COLLEEN SCOLLANS: First, spend wisely. The tools are costly. Currently the average organization is spending 29% percent of their total marketing budget on MarTech. That includes people advertising and everything. And to ensure you spend wisely, make sure you lead with strategy. What are you trying to achieve?
COLLEEN SCOLLANS: What capabilities do you need and why? What's your business case? And then stay focused on tracking it. I see a lot of organizations lead with the tool. It's all about change. The Martec's law says that the technology is coming to us quicker than marketing teams can adopt it. And it's really important for marketing leaders to think about the change around marketing technology.
COLLEEN SCOLLANS: I have not seen an instance where it hasn't necessitated new metrics, new structures, new processes, and sometimes even new employees. You really need to think through all of the stuff that surrounds marketing technology, and you need to think about the pace. You don't want to put too much in too quickly. It needs to be paced very well. It requires both marketing and IT leadership, lots of research on who controls marketing technology.

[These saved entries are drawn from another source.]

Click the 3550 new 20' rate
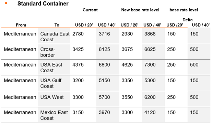 click(x=127, y=97)
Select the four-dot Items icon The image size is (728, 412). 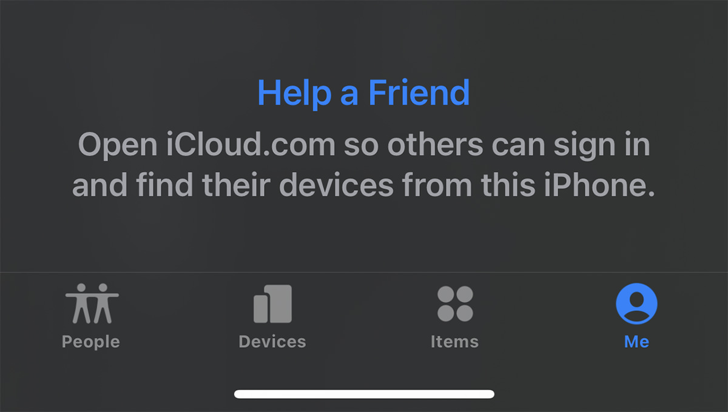coord(455,304)
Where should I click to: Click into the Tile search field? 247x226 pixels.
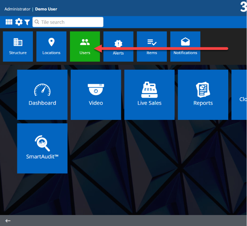71,22
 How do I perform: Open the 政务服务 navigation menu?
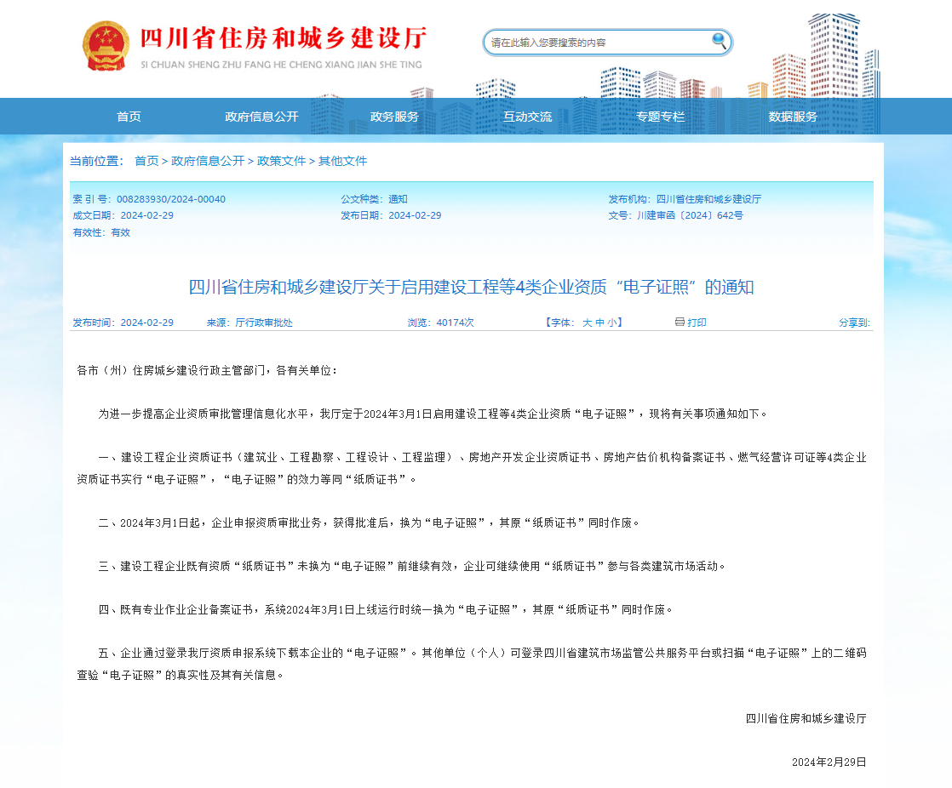(x=394, y=117)
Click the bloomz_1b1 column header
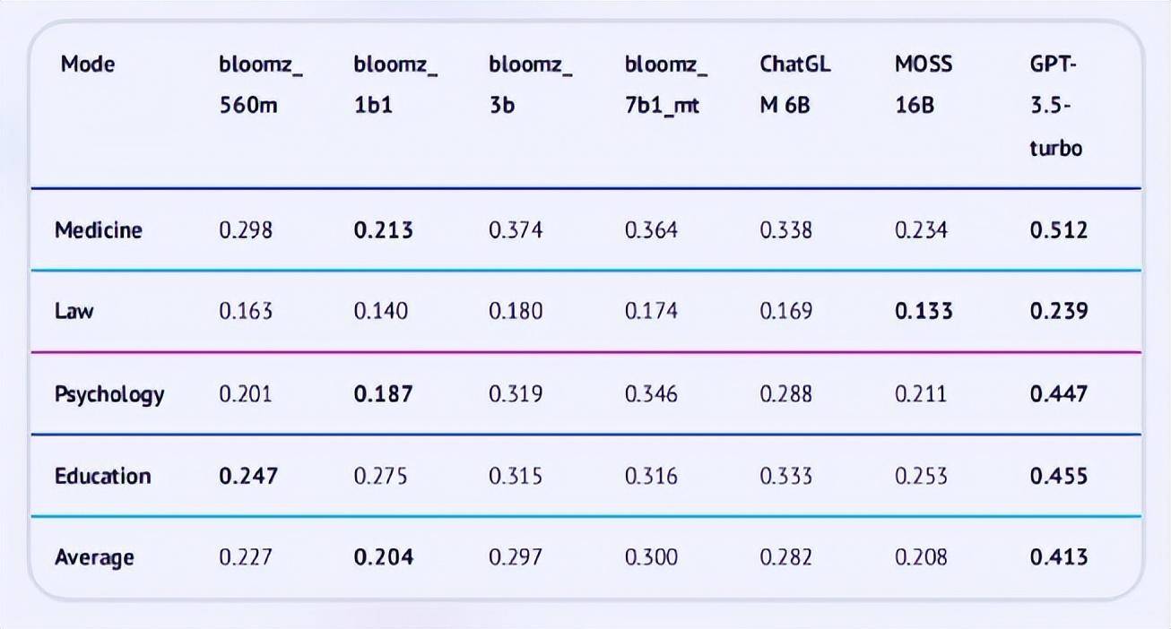 (395, 84)
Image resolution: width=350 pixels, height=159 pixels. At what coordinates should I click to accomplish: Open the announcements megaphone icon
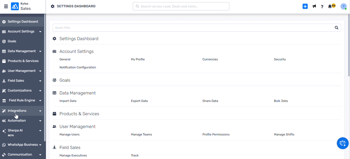(x=314, y=6)
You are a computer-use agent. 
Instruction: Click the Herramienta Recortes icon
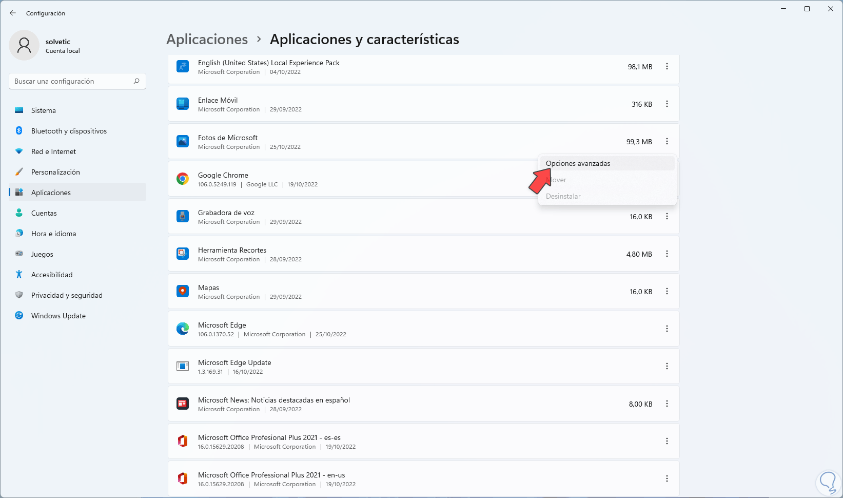183,254
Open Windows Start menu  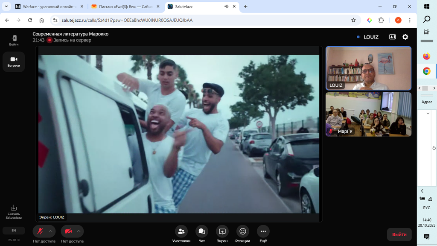tap(426, 6)
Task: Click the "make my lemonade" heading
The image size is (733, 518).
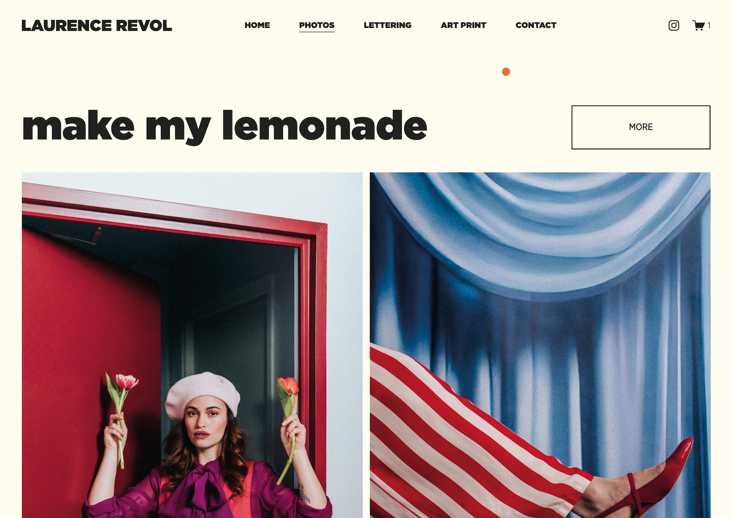Action: (x=225, y=127)
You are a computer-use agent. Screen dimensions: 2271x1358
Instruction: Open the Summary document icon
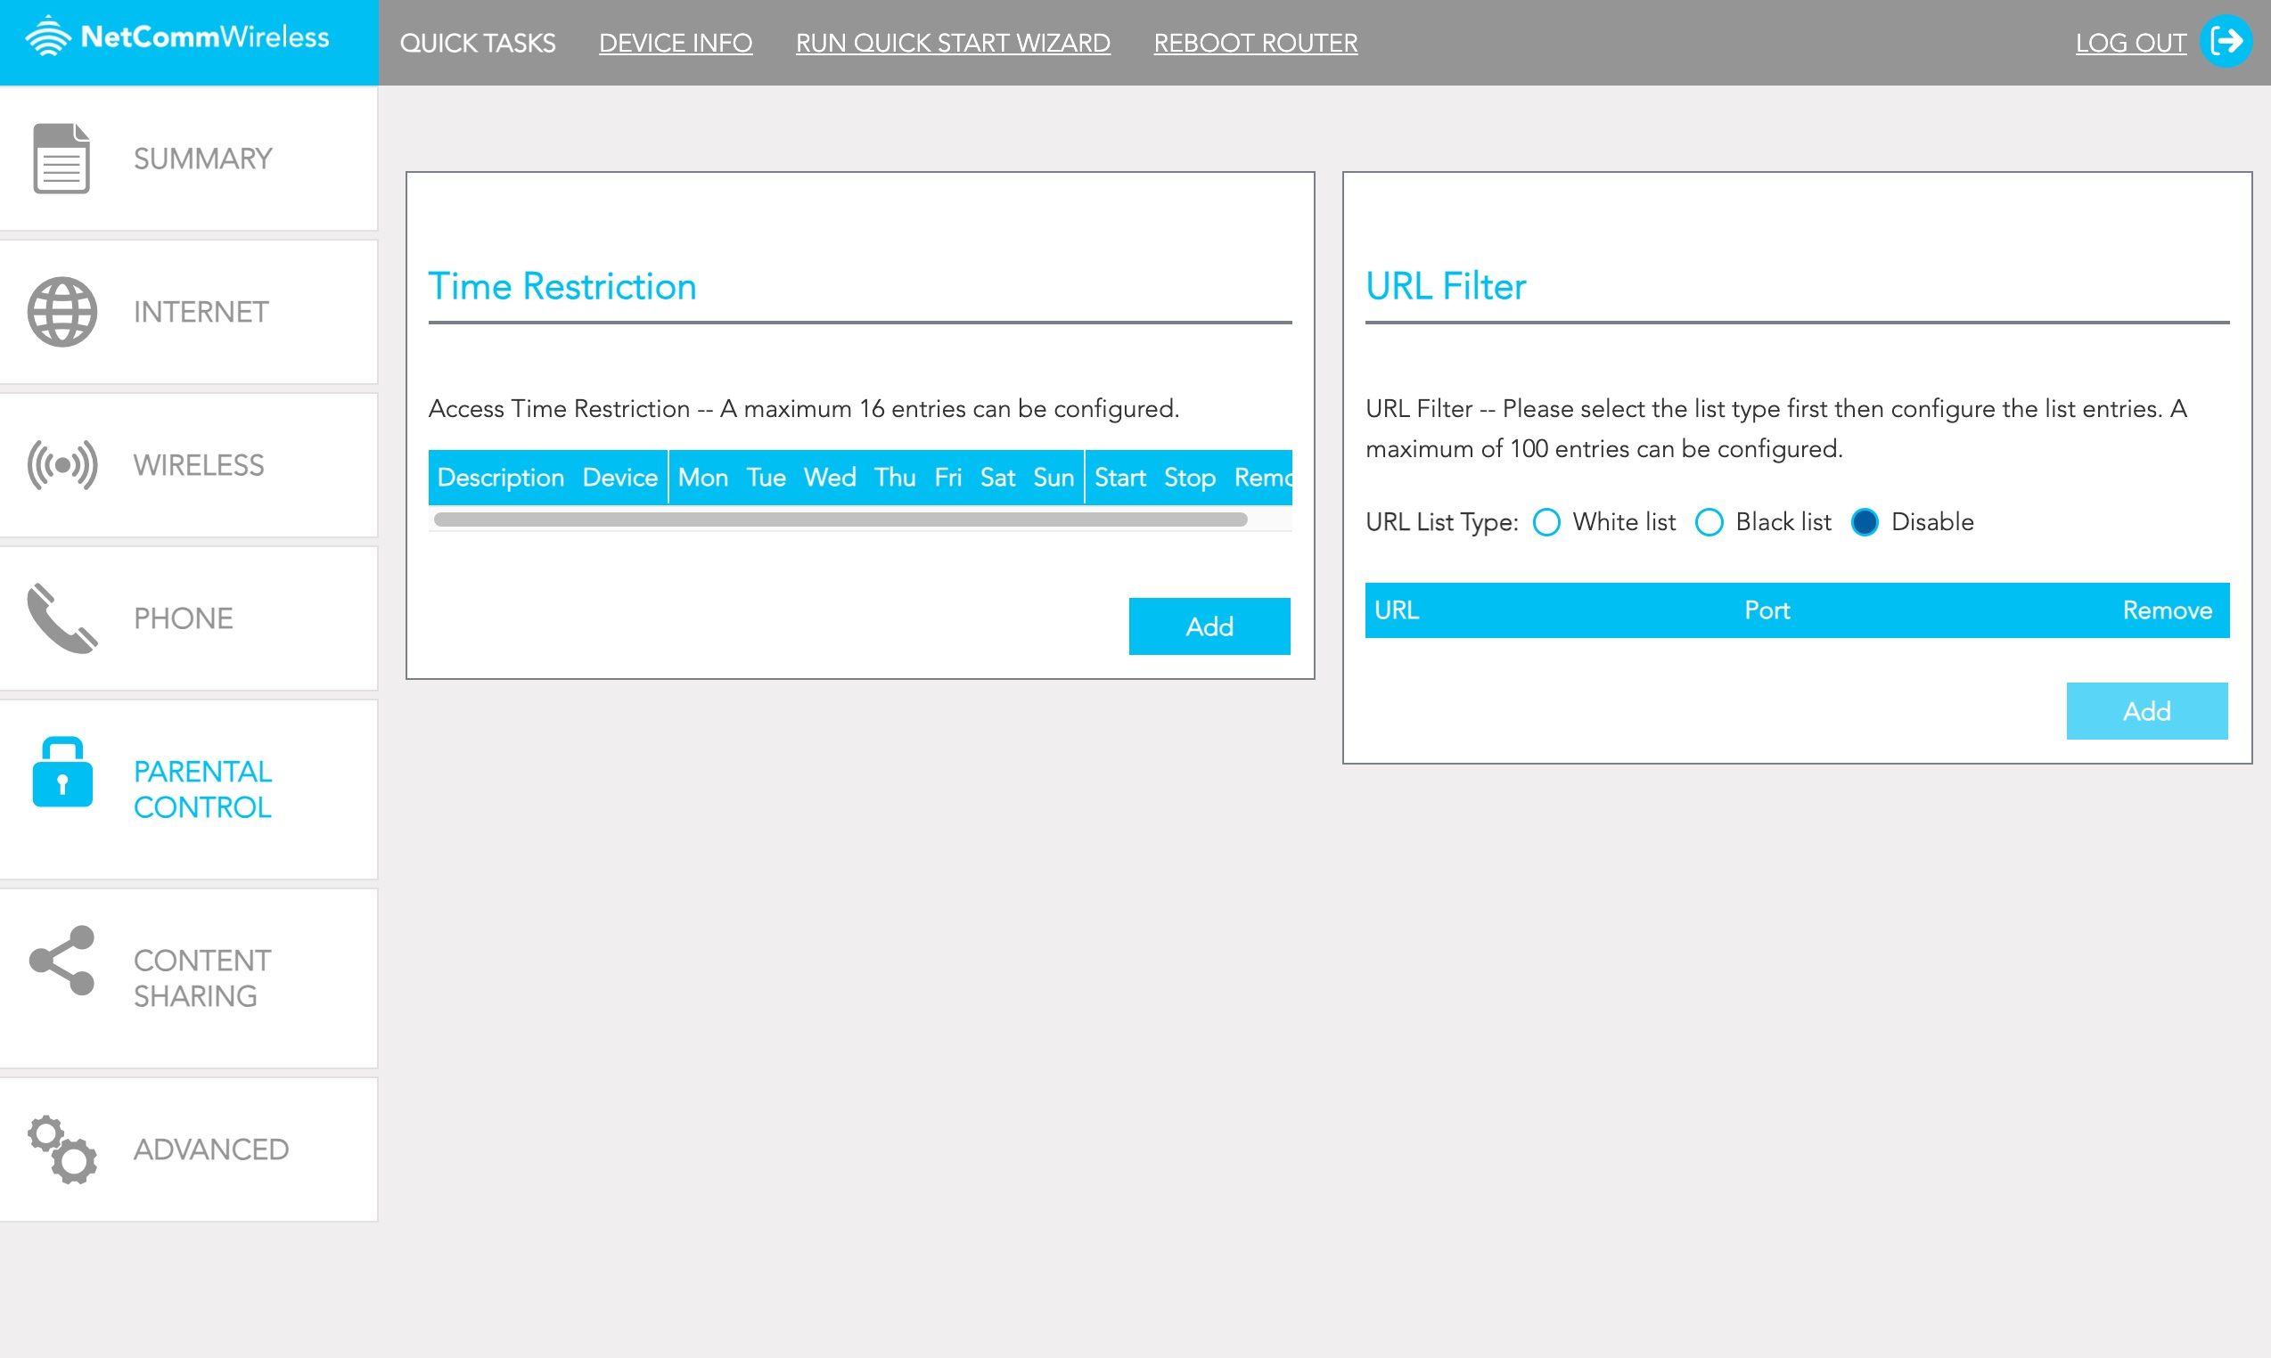click(61, 158)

COLLEEN SCOLLANS: But in my experience, you need a marketing leader who really understands the technology space and can address those strategy and change questions. But you also need really strong technology leadership. Neither function can do it alone. Customer data is your most important foundation. And it is incredibly complicated space. There are tools like CRM and CDP and DMP that you've all heard of.
COLLEEN SCOLLANS: I don't have time to get into all the nuances of them today. Happy to answer questions in breaks. But to say that they're overlapping and they're starting to blur. And the space we're going in is, I think everybody's acknowledged that the CRM is not good enough. And that's why we're looking at other tools to complement that. And just this year both Adobe and Salesforce have announced that they're coming out with a customer data platform.
COLLEEN SCOLLANS: And I think most marketing leaders are trying to see what that means. Another point I want to make on this slide is, customer data platforms are a great example, they're the it technology of 2019, but not everything calls itself a CDP is actually a CDP. So focus less on the branding and focus much more on the capabilities. A CDP claims to capture engagement data.
COLLEEN SCOLLANS: It claims to take anonymous profiles from DMPs as well. And it claims to also be your CRM. You need to make sure that those tools actually do all of the things. And then a question I get asked all the time is, do you go with the best in breed marketing technology stack? Or do you go with one of those big suites, like an Adobe, or an Oracle, or a Salesforce? And I think the answer used to be clear.
COLLEEN SCOLLANS: It used to be best in breed. The statistics are incredibly clear. It's gotten a little bit more difficult to do that, as the big companies keep buying up all the best in breed. Marketo being the most recent example, being acquired by Adobe. But my answer has always been hybrid. The big solutions are very expensive, and there's a lot of duplication and they're often franken-stacks, which means that they were put together based on lots of mergers.
COLLEEN SCOLLANS: And what you need to do is have a really solid foundation, which may include one of those enterprise tools. But you need to smartly plan your other tools around it to have areas of deceptive differentiation, to solve niche capabilities, and to cost control. And with that, I'm just going to say I've really just scratched the surface, but I hope I picked your interest in marketing technology. I'm happy to answer any more questions.